Index Cold Drawn Cold Rolled
Outer Diameter Tolerance ±0.05~±0.10mm ±0.02~±0.05mm with superior stability
Wall Thickness Deviation ±5%~8%; prone to unilateral thinning and eccentricity under tension ±2%~3%; rolls & mandrel correct eccentricity synchronously for highly consistent wall thickness
Ovality & Roundness Average; thin-wall tubes easily out-of-round Excellent; multi-roll rolling calibrates circularity
Ultra-Thin Wall Limit Wall thickness below 0.8mm easily cracks or collapses, unsuitable for ultra-thin applications Stable mass production of 0.2mm ultra-thin capillaries, standard for medical & heat exchange micro-tubes

5. Internal & External Surface Finish

  1. Cold Rolled
    Progressive rolling without dragging friction between tube and tool; no longitudinal drawing marks on inner surface, surface roughness Ra ≤0.4μm. Can be supplied directly after bright annealing with high cleanliness, suitable for food, medical and high-purity fluid piping.

  2. Cold Drawn
    Severe dragging friction between tube and carbide fixed die, easily generating fine longitudinal drawing streaks on inner bore; typical roughness Ra 0.4~1.6μm. Extra polishing is required for ultra-high surface finish requirements.

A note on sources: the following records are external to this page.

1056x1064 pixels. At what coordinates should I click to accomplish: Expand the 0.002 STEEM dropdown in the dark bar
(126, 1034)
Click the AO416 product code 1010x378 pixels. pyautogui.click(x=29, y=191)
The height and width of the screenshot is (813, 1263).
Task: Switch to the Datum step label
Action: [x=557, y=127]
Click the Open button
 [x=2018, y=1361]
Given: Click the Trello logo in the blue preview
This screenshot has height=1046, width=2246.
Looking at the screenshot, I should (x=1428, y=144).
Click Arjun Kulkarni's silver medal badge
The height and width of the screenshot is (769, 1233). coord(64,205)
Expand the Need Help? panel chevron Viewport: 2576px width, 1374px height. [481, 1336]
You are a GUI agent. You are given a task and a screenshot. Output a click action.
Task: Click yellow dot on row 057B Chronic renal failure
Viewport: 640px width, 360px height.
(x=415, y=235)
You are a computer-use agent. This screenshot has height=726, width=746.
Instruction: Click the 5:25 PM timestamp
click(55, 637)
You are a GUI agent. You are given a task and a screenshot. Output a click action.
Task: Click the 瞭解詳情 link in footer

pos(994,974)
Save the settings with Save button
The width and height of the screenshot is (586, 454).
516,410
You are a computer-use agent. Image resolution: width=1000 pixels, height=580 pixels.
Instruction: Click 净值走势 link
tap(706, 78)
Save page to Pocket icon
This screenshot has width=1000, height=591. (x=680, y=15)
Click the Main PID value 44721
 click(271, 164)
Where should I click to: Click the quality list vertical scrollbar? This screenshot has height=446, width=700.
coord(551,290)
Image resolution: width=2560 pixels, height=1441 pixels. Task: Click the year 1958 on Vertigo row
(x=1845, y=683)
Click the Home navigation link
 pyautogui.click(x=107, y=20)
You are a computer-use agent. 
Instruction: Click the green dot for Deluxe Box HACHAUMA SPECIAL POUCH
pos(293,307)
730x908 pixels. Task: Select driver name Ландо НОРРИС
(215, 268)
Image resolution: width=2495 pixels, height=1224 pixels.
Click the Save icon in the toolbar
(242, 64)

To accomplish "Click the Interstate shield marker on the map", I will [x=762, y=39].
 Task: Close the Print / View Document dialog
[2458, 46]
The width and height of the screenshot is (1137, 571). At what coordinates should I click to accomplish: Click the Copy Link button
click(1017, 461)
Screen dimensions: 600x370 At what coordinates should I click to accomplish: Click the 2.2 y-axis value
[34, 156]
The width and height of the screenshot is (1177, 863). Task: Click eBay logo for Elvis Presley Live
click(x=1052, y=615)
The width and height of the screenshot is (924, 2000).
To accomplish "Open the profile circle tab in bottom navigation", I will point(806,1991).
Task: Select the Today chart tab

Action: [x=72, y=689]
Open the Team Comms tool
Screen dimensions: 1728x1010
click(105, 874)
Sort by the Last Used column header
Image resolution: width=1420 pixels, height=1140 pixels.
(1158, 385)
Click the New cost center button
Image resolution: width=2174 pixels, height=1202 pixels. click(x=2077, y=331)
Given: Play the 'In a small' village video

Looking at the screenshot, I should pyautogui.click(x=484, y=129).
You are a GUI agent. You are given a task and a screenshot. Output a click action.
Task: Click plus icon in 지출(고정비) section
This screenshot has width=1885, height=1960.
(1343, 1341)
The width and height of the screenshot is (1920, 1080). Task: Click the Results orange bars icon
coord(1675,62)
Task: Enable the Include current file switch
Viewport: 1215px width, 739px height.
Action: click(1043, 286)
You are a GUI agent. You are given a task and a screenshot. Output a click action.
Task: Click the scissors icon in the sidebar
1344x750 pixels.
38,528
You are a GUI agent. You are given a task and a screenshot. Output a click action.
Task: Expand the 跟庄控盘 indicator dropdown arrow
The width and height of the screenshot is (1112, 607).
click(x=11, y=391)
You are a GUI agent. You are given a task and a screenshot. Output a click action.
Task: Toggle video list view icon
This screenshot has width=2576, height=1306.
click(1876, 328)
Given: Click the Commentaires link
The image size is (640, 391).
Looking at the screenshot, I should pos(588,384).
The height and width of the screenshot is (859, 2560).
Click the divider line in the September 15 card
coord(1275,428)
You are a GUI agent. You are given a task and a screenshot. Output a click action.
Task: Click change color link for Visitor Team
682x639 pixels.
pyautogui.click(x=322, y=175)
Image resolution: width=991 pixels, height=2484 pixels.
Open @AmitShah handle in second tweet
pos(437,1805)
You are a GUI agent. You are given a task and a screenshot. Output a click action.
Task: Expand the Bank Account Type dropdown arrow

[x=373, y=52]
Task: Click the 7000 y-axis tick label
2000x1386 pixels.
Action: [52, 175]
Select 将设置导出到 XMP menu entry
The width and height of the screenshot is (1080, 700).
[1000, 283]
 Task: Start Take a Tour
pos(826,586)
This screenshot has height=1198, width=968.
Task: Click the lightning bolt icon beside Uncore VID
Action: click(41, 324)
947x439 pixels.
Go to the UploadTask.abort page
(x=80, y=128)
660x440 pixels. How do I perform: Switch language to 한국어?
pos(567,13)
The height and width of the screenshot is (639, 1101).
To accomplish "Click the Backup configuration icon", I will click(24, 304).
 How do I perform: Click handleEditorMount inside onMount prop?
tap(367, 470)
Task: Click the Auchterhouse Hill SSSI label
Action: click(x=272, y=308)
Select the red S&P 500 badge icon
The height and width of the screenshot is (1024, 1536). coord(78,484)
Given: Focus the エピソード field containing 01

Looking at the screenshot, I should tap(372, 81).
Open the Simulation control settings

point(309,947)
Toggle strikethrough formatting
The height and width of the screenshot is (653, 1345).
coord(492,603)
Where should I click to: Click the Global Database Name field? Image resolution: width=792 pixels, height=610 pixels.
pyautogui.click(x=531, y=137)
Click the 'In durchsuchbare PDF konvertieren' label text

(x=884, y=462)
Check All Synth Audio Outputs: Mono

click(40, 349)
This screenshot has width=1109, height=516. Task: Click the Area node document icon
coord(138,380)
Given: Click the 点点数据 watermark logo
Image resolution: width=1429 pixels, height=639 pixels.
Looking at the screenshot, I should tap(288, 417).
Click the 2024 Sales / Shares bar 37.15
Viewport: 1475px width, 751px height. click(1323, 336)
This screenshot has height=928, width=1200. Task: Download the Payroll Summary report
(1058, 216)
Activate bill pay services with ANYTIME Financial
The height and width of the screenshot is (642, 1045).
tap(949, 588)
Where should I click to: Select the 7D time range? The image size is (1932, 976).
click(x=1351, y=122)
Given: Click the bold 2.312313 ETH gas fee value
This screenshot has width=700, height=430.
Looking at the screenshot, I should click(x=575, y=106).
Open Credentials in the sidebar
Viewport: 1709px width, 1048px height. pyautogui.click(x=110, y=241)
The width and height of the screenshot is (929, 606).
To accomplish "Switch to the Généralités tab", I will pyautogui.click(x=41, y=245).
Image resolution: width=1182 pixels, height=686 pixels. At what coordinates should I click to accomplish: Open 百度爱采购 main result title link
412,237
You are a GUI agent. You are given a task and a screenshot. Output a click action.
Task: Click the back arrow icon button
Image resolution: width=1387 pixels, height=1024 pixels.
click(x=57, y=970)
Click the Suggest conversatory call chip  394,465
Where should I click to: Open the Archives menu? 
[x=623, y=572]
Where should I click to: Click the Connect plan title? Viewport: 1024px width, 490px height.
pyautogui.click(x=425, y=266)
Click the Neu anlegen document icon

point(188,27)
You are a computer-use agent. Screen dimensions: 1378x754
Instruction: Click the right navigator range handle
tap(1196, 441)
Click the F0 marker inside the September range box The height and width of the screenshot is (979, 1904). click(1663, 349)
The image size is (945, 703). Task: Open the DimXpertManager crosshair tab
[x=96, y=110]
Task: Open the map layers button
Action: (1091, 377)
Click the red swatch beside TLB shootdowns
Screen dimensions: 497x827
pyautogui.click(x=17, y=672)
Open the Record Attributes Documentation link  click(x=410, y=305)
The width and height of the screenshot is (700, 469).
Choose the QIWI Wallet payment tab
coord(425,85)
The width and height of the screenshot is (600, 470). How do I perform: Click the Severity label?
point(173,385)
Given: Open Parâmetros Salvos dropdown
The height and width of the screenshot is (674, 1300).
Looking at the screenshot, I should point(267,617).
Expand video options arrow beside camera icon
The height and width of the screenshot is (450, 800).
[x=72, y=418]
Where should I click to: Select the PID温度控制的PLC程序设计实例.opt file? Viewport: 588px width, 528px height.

6. Mechanical Property Differences

  1. Cold Drawn (CD)
    Severe work hardening from uniaxial stretching: higher axial tensile strength and hardness yet obvious anisotropy; low elongation (8%~15%) with high residual tensile stress. Prone to cracking during subsequent flaring or bending, ideal for high-pressure hydraulic cylinder structural tubes.
  2. Cold Rolled (CR)
    Uniform deformation under triaxial compressive stress delivers homogeneous grain structure, superior ductility & elongation (15%~25%) and low residual stress. Resists cracking during secondary forming (bending, flaring, welding) and maintains stable dimensional accuracy long-term.